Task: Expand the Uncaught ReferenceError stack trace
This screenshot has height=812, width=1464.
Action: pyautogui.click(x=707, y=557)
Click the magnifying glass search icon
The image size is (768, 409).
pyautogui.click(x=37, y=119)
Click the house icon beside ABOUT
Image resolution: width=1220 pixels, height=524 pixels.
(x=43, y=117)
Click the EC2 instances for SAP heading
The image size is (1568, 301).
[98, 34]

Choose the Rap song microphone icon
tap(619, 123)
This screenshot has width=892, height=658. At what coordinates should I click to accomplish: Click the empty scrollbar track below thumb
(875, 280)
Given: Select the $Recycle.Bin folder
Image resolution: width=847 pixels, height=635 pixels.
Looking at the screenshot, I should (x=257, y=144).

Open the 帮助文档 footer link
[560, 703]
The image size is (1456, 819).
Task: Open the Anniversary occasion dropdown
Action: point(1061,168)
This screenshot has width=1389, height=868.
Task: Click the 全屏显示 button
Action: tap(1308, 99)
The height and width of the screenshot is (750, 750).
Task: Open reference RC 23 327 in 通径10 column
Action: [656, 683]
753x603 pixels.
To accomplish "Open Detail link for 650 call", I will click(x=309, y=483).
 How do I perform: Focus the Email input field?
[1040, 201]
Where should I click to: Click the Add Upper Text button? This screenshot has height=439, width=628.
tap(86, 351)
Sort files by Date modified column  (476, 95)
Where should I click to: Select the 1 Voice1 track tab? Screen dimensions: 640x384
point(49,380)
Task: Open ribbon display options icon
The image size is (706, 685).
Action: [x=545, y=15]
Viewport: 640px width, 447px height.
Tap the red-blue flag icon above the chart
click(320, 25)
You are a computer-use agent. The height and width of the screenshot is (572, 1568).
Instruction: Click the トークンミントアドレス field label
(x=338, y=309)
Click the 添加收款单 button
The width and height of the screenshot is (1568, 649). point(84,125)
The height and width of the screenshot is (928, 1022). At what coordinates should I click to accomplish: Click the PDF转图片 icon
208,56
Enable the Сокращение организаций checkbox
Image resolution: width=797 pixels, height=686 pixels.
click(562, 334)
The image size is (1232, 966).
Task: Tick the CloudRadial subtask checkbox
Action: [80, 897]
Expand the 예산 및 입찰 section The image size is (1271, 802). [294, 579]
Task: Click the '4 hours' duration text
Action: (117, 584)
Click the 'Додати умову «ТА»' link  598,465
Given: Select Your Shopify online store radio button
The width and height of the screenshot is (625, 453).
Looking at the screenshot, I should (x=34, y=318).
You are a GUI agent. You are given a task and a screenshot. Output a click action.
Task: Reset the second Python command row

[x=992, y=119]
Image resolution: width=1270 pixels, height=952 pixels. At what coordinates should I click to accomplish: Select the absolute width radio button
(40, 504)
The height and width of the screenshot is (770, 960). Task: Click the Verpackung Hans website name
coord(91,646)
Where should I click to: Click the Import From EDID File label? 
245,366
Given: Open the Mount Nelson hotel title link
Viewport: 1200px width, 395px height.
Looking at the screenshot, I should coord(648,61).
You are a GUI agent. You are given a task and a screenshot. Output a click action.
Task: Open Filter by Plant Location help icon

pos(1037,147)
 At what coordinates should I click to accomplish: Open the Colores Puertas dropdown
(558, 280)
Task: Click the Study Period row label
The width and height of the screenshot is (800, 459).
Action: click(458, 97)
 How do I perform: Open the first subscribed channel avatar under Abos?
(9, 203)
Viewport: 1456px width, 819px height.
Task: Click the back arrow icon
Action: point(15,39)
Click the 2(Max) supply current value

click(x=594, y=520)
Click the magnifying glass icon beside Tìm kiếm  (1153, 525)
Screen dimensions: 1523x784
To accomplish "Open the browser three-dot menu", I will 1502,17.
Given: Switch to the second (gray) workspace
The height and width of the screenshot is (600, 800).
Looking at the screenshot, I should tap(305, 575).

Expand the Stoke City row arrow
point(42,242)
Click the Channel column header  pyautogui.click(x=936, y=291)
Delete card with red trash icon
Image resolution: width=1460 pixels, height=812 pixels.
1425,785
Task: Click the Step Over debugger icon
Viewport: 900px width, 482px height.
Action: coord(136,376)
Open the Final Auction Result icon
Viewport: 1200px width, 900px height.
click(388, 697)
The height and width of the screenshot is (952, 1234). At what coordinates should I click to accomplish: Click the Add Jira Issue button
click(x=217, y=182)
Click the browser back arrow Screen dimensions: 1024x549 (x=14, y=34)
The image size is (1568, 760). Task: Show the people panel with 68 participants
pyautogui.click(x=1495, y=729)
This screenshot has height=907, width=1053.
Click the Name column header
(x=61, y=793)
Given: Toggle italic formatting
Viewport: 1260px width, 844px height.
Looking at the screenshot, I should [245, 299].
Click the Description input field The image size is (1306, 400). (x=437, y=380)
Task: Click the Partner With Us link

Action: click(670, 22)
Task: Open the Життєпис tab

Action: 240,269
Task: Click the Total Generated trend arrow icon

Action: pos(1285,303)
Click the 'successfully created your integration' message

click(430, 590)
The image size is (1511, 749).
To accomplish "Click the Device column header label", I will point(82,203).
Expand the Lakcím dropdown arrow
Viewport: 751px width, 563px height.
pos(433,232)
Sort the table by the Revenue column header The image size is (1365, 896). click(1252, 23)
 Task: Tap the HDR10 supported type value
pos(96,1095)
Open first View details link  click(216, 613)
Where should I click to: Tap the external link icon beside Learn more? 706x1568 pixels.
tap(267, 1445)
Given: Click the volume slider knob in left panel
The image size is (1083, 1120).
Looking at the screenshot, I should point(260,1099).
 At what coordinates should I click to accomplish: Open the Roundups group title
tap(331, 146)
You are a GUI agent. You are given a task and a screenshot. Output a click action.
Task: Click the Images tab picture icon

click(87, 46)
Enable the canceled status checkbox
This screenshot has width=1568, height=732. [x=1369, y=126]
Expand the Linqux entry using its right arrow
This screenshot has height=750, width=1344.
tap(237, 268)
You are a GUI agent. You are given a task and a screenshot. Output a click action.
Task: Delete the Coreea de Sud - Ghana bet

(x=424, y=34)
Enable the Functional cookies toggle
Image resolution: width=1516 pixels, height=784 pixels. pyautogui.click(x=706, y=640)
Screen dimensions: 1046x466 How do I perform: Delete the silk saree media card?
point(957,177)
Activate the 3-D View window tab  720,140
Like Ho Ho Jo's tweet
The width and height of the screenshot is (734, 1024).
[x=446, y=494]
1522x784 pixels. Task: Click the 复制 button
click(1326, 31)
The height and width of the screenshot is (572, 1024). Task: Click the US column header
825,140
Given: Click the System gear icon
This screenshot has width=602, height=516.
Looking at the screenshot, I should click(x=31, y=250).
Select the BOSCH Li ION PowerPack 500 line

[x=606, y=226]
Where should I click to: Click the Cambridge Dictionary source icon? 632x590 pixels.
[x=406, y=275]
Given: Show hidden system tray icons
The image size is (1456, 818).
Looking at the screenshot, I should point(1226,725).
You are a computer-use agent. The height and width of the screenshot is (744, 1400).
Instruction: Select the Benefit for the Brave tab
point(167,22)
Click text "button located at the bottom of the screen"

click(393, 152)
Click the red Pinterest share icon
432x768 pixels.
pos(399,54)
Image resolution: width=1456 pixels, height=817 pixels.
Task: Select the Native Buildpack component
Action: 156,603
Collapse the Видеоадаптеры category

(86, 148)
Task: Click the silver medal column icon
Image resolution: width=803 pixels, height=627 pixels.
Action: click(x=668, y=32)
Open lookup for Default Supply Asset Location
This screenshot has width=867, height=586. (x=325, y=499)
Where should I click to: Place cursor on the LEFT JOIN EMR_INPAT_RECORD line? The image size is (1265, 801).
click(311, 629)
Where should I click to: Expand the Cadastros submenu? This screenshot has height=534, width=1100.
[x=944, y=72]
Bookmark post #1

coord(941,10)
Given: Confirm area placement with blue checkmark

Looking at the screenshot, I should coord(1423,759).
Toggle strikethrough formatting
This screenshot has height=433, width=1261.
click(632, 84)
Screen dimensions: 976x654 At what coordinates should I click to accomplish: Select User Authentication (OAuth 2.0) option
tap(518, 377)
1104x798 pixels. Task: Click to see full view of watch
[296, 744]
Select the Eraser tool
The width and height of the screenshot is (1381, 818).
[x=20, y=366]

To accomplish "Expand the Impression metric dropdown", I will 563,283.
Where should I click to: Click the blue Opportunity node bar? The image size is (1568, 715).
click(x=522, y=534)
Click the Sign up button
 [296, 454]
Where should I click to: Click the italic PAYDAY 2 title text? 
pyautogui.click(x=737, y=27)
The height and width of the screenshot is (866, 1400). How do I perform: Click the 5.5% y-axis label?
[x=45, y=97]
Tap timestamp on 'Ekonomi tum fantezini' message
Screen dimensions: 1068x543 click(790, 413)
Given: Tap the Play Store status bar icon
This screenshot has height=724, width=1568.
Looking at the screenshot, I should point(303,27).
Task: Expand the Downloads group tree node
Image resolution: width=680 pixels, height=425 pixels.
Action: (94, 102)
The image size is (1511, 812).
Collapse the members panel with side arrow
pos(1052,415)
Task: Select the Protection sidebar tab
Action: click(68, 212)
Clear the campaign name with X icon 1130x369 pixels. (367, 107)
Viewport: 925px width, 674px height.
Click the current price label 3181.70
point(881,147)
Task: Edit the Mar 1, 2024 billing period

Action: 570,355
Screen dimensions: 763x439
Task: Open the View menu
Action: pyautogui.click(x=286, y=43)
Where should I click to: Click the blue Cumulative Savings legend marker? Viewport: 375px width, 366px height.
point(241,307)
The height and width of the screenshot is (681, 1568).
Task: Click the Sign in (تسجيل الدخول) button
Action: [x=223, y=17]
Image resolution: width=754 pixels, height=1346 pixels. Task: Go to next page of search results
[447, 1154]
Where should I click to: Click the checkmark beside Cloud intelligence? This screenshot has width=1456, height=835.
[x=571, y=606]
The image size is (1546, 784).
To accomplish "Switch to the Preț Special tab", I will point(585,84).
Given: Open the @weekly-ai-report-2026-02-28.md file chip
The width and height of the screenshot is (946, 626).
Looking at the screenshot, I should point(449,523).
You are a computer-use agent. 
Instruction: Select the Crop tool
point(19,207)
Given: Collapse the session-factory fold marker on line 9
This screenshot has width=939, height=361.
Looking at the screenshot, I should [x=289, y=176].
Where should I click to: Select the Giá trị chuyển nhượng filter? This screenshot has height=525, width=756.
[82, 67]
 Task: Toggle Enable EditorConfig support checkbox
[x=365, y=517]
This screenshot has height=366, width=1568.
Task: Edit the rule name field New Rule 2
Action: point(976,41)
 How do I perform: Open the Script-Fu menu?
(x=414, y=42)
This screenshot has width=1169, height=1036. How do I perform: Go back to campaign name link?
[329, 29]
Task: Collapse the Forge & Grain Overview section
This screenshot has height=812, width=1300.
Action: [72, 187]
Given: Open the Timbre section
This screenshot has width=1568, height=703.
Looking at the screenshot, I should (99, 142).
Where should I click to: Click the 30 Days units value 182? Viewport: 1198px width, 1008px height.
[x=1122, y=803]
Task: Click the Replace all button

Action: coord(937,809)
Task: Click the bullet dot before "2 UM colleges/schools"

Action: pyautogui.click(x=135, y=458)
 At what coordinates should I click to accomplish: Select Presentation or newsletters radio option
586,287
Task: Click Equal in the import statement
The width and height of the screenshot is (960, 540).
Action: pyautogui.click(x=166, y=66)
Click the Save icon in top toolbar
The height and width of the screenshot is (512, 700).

> _PROBLEM TO WORK ON_:
The response must hold only the lines above from the line with "Task: Reset the second Python command row" through the line with "Given: Open the Mount Nelson hotel title link", each copied exactly, both ends kept.

> _THE COMPLETED TASK_:
Task: Reset the second Python command row

[x=992, y=119]
Image resolution: width=1270 pixels, height=952 pixels. At what coordinates should I click to accomplish: Select the absolute width radio button
(40, 504)
The height and width of the screenshot is (770, 960). Task: Click the Verpackung Hans website name
coord(91,646)
Where should I click to: Click the Import From EDID File label? 
245,366
Given: Open the Mount Nelson hotel title link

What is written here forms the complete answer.